You can only just hear the murmur of running water through Plinia Rodrigues' vegetable garden, but that tiny stream has a huge job: keeping alive Latin America's mammoth wetlands, known as the Pantanal.
Rodrigues, 63, shows off the thick stands of palms and other native plants crowding around the fish-filled, crystalline water. The garden in the tiny community of Piraputanga in the far west of Brazil, near the border of Bolivia, looks like a little slice of paradise.
It's also important, one of a myriad of similar streams rising from the lush landscape to feed the mighty Paraguay river, which in turn underpins the Pantanal.
But with industrialized agriculture encroaching deeper and deeper into former wilderness, that fragile water network nestled between Brazil, Paraguay and Bolivia is now under serious threat, experts say.
The problem is that even if the Pantanal itself is protected -- and Brazil's Congress is currently considering additional measures -- destruction of the sources upstream would be just as bad.
Rodrigues, who raises chickens, makes cheese and grows vegetables, says the undergrowth flourishing along her stream shows its good health. The plants help keep the banks in place, shielding the water and the life in it.

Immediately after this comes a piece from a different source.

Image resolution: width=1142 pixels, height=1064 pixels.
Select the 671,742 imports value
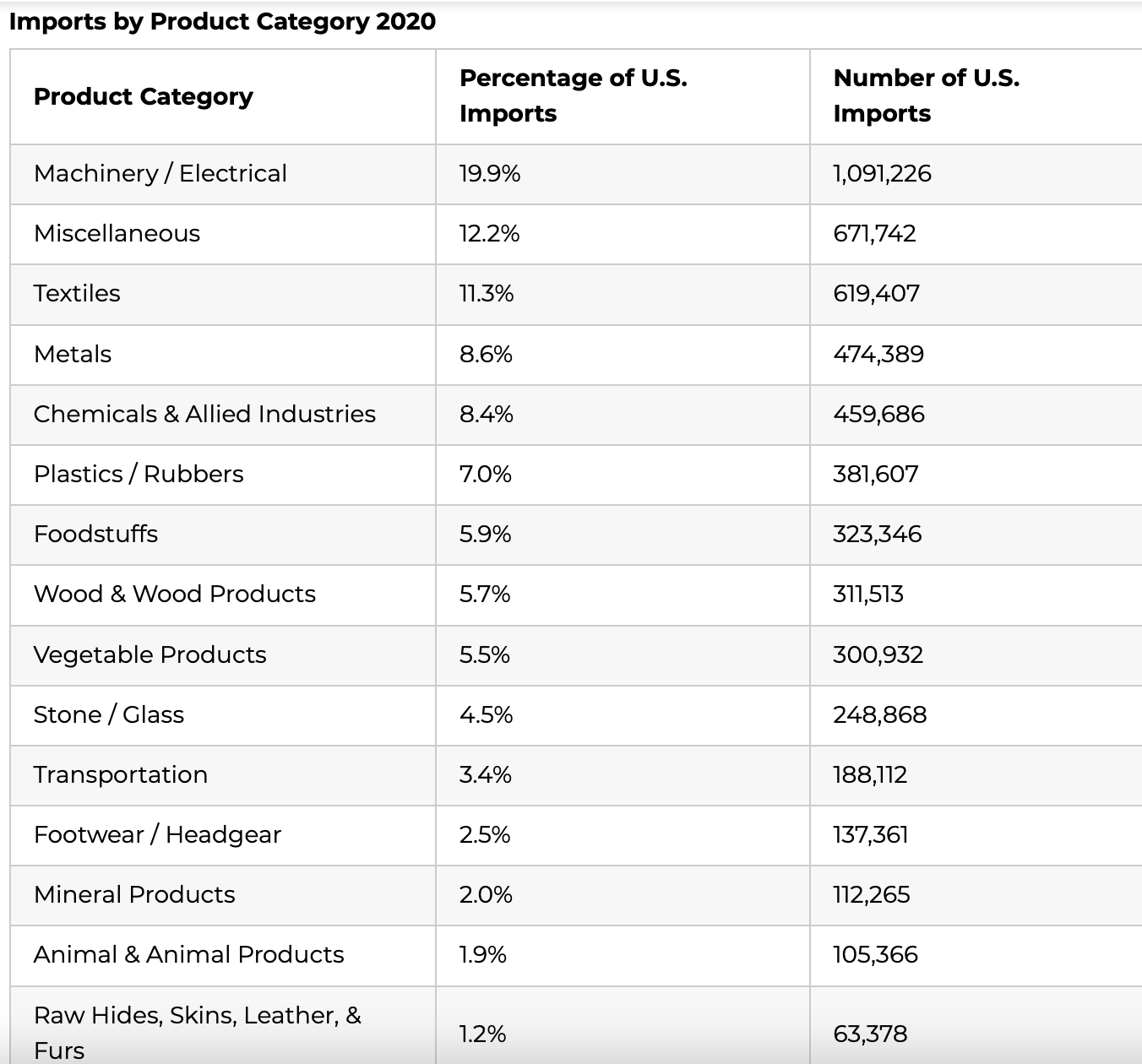(874, 234)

"We don't touch the river banks, so they're full of trees. We want to preserve what we have," she said, adding that she has only told a handful of other people about the hard-to-access spot where the stream is born.
But she's aware of the growing threat from deforestation, pesticides and industrial-scale planting of monocrops like soya.
Once, big fish swam here but they vanished when a nearby hydroelectric station blocked their path, she says.
"Everyone around here works with soya. Since that started, our trees haven't produced such good fruit," she said. "We grew papaya for the market but not any longer and the oranges have turned ugly."
- Natural treasure trove -
Covering 65,600 square miles (170,500 square kilometers), the Pantanal contains some 4,000 species of flora and fauna. But even though the Pantanal is Brazil's best preserved biosphere, that doesn't mean it isn't under pressure.
The Pantanal itself enjoys many legal protections and some 82 percent is untouched, the World Wildlife Fund says, but in the area where water rises, 55 percent of the territory has suffered deforestation.
"This region is at risk and if nothing is done to change this, we'll start seeing the collapse of the Pantanal during the coming years," said Julio Cesar Sampaio, WWF's coordinator for the Cerrado-Pantanal.
On the Pantanal, life is governed by the coming and going of the dry and rainy seasons. Between October and May, rain-swelled rivers spill and gradually flood 80 percent of the whole area, leaving only rich green islands.
At peak flooding, the Pantanal is a spectacular place for fishing and adventurous tourists. Birds, alligators, jaguars, monkeys and the mammoth green anaconda snake call this magical place home.
The Pantanal also plays an important role in controlling the climate, says Sergio Freitas, who studies the region at the University of Brasilia.
"The surface functions as a big mirror made of water, reflecting part of the heat back and making the climate more agreeable," he said.
It's not that humans can't coexist with the natural treasure house. Local cowboys, called "pantaneiros," move their herds in rhythm with the movement of the floods.
Freitas said ranchers have had a presence for more than 200 years without causing undue impact. The problem was the arrival in recent decades of intensive agriculture, reducing the topsoil and muddying the streams.
A better balance could still be achieved if the government applies incentives for producers to diversify and to steer away from current unsustainable practices, he said.